Es besteht ein Beweisverwertungsverbot wegen schwerer Persönlichkeitsrechtsverletzung in Kündigungsprozessen wegen Diebstahls-/Untreuevorwurf bei einer heimlich, in Abwesenheit und ohne Erlaubnis des Mitarbeiters aber im Beisein des Betriebsrats durchgeführten Kontrolle des persönlichen Spindes (BAG v. 20.6.2013 – 2 AZR 546/12, MDR 2014, 411).

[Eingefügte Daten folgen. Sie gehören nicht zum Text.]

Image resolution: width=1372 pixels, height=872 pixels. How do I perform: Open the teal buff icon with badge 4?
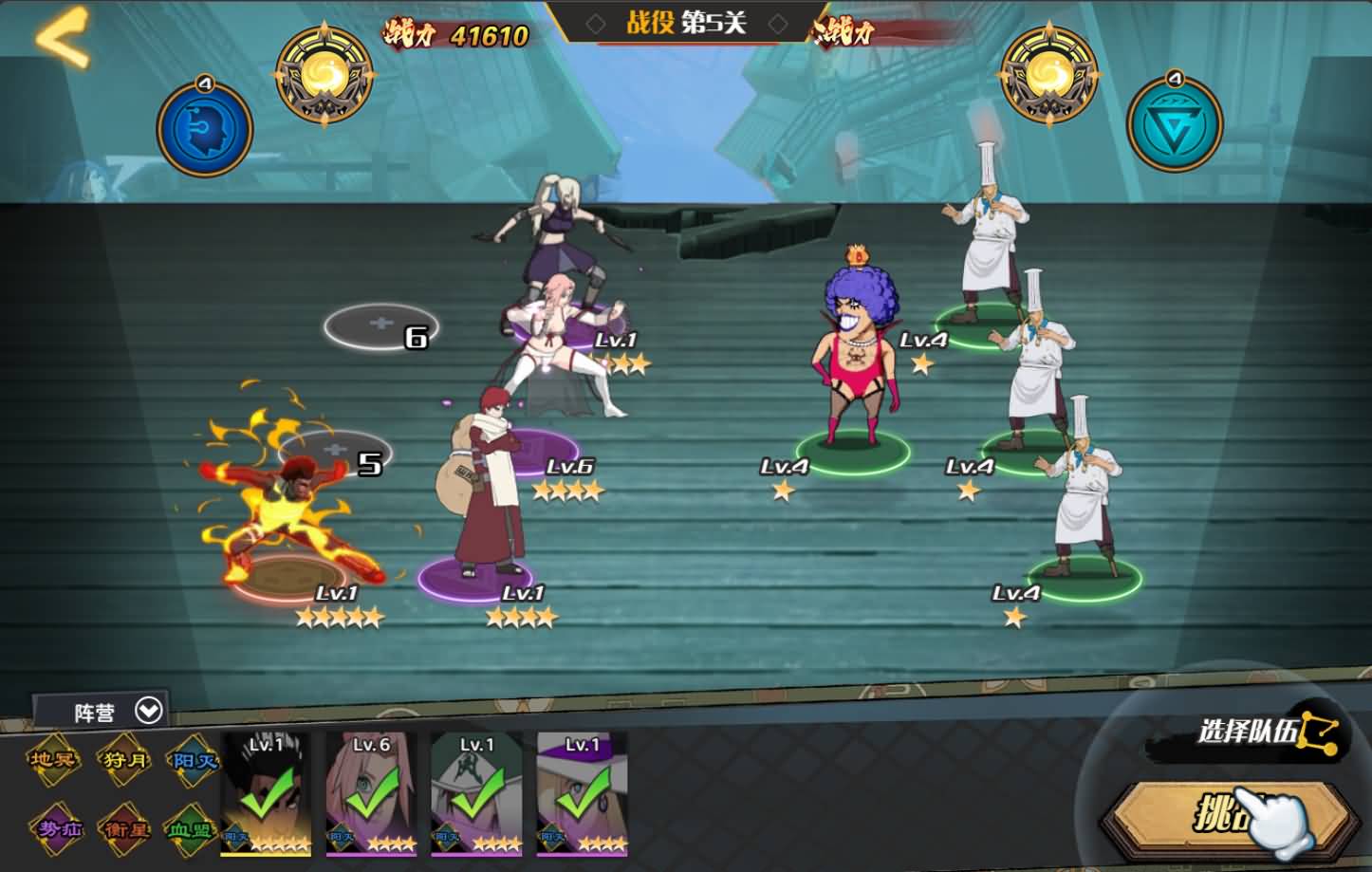[1177, 123]
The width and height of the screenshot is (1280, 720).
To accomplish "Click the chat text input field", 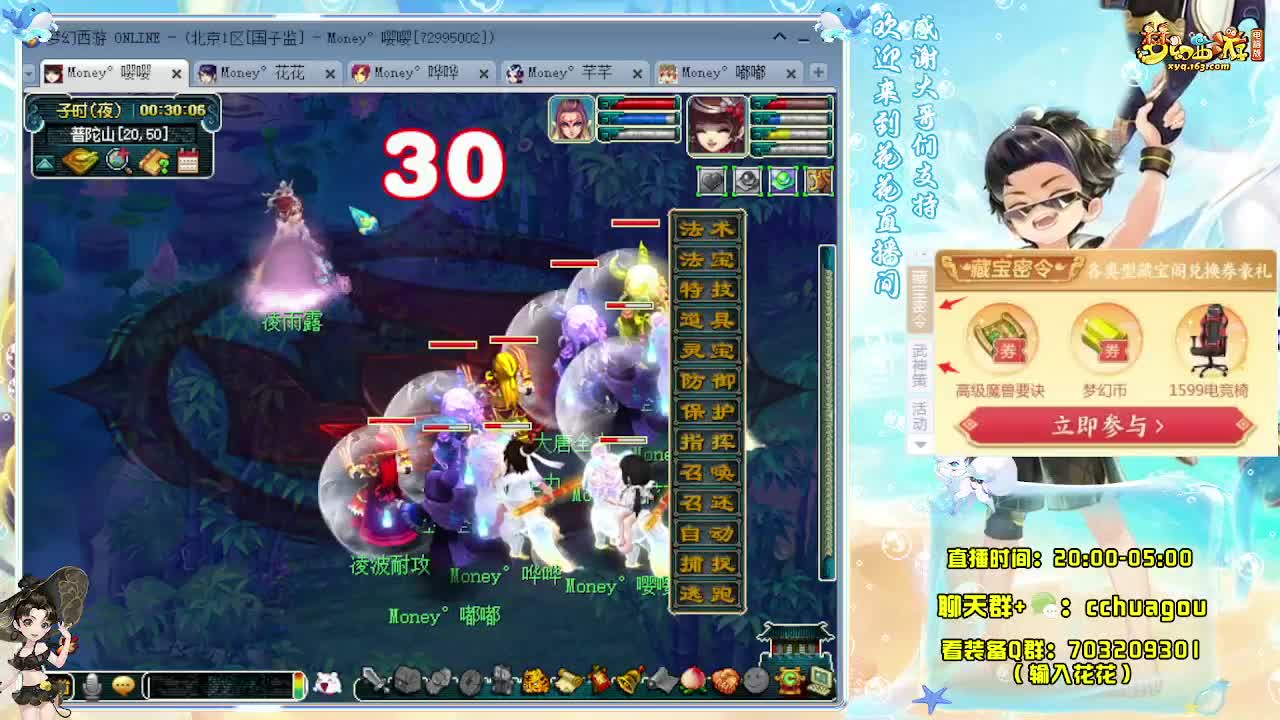I will point(219,687).
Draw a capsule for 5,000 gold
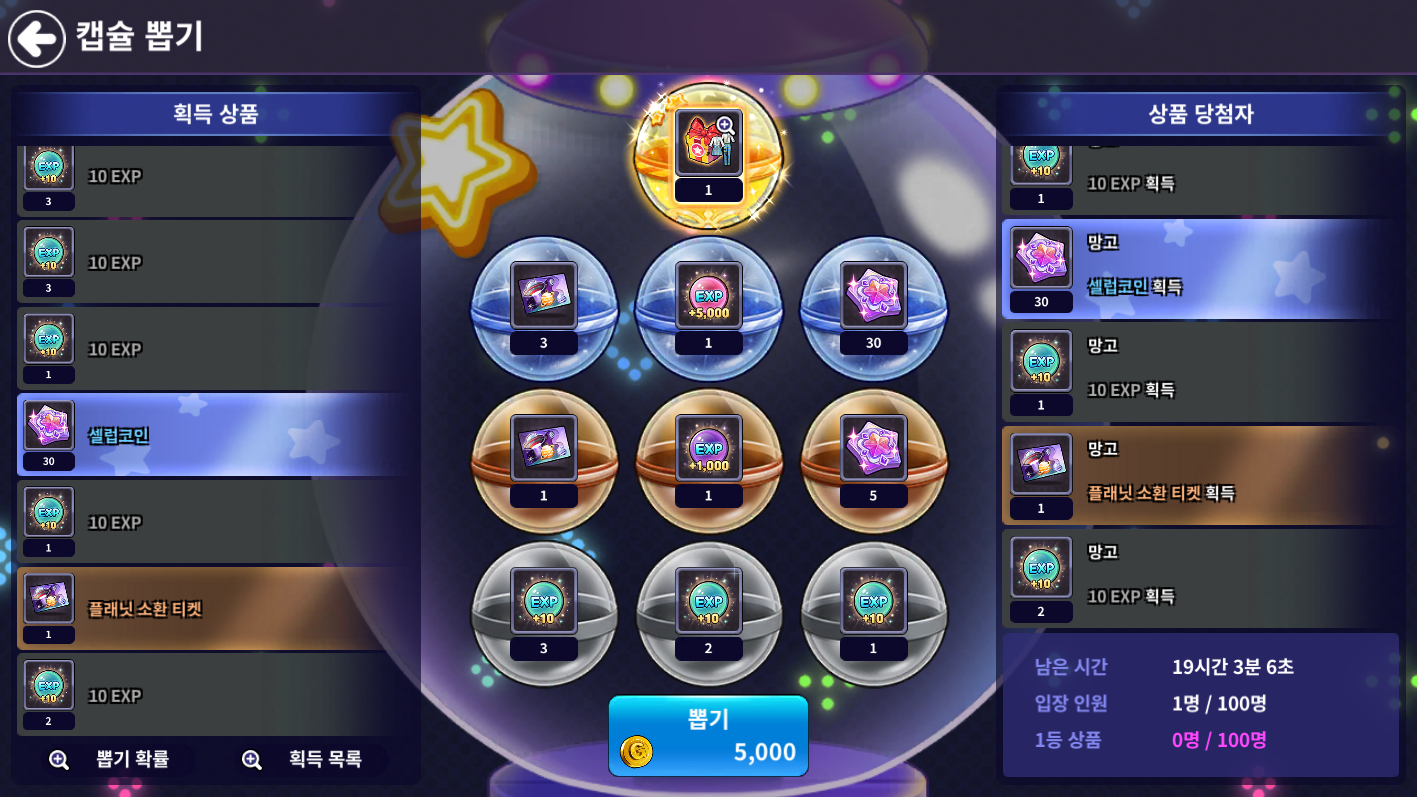1417x797 pixels. point(708,736)

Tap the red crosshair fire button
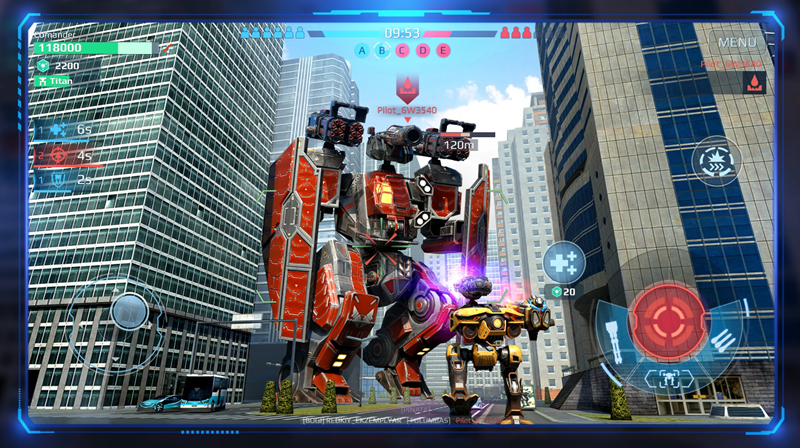[670, 316]
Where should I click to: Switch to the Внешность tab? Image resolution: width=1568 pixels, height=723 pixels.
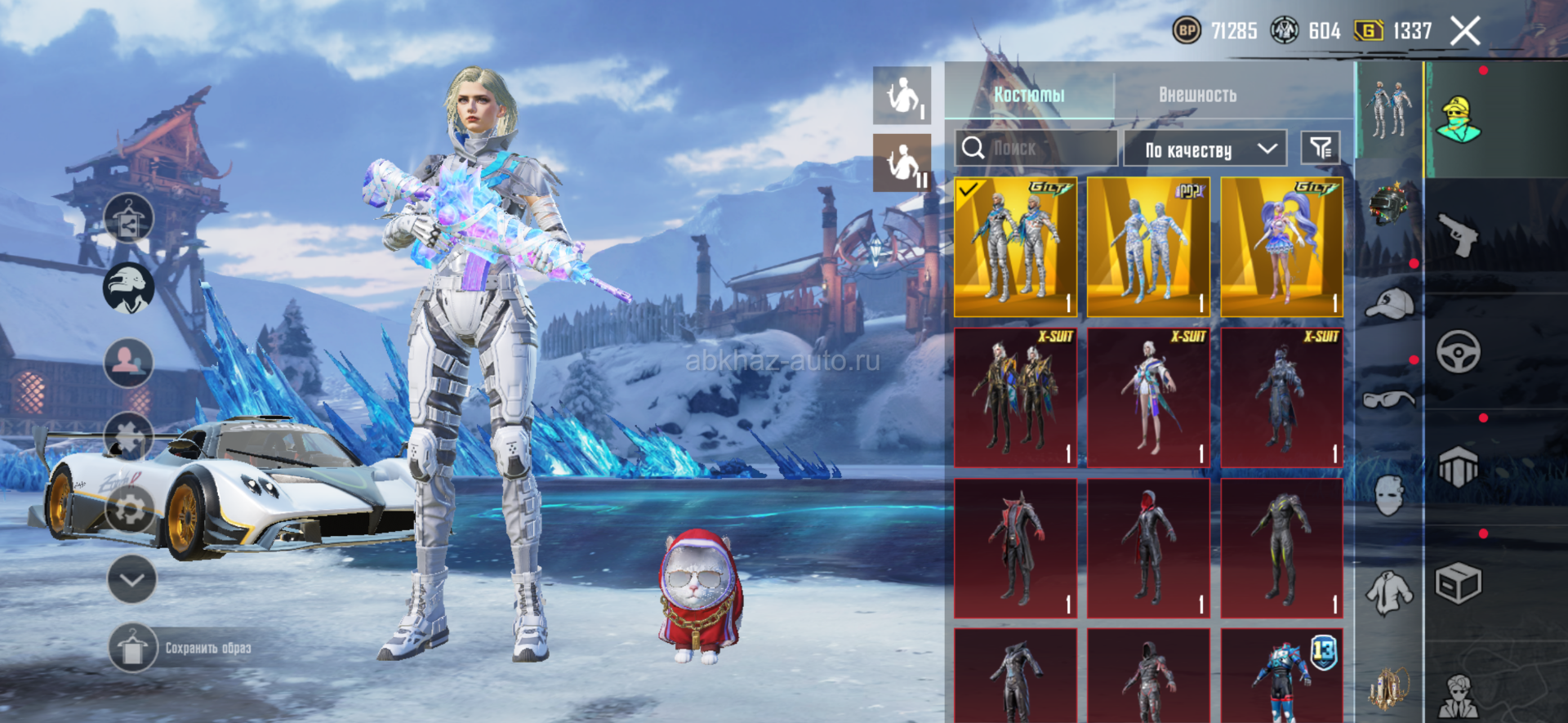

Die Verwertung eines „Zufallsfundes“ aus einer gemäß § 32 Abs. 1 S. 2 BDSG gerechtfertigten verdeckten Videoüberwachung kann nach § 32 Abs. 1 S. 1 BDSG zulässig sein, z.B. wenn bei einer heimlichen Videoüberwachung des Kassenbereichs wegen Verdachts von Zigarettendiebstählen gegen zwei andere Beschäftigte die stv. Filialleiterin bei einer Pfandunterschlagung zufällig „erwischt“ wird (BAG v. 22.9.2016 – 2 AZR 848/15, MDR 2017, 344). Ist die Verwertung von Ergebnissen einer verdeckten Videoüberwachung bereits nach den allgemeinen Grundsätzen (§ 32 Abs. 1 S. 2 BDSG; Art. 1, Art. 2 Abs. 1 GG) zulässig, so folgt kein Verwertungsverbot aus der Missachtung von Mitbestimmungsrechten des Betriebsrats nach § 87 Abs. 1 Nr. 6, § 77 BetrVG. Die Schutzzwecke von § 87 Abs. 1 Nr. 6 BetrVG und die zivilprozessualen Grundsätze über ein mögliches (Beweis-)Verwertungsverbot sind identisch (BAG v. 22.9.2016 – 2 AZR 848/15, MDR 2017, 344; v. 20.10.2016 – 2 AZR 395/15, MDR 2017, 465). Zu beachten ist jedoch, dass eine Verletzung von Mitbestimmungsrechten durch einseitige Installation einer technischen Überwachungseinrichtung einen Unterlassungs- und
Beseitigungsanspruch des Betriebsrat gegen den Arbeitgeber rechtfertigt (Fitting, § 87 BetrVG Rz. 596, m.w.N.).

IV. Fazit

Arbeitgeber müssen die Maßstäbe gut kennen, die Arbeitsgerichte in Bezug auf Kontrollmaßnahmen anlegen, um Beweisverwertungsverbote, Bußgelder oder Schadensersatzansprüche wegen Persönlichkeitsrechts-/BDSG-Verstößen (vgl. LAG Rheinland-Pfalz v. 27.4.2017 – 5 Sa 449/16: 10.000 € für durch Detektive intensiv überwachten BR-Vorsitzenden ohne konkreten Anlass) zu vermeiden. Sorgfalt und Kenntnis der aktuellen Rechtsprechung ist geboten, damit nicht aus dem „Jäger“ selbst der „Gejagte“ wird. Unrechtes, exzessives Verhalten in Einzelfällen könnte zudem sonst dauerhaftes, flächendeckendes neues, schärferes Recht für alle generieren: „Bad cases make bad law“ – was es zu vermeiden gilt.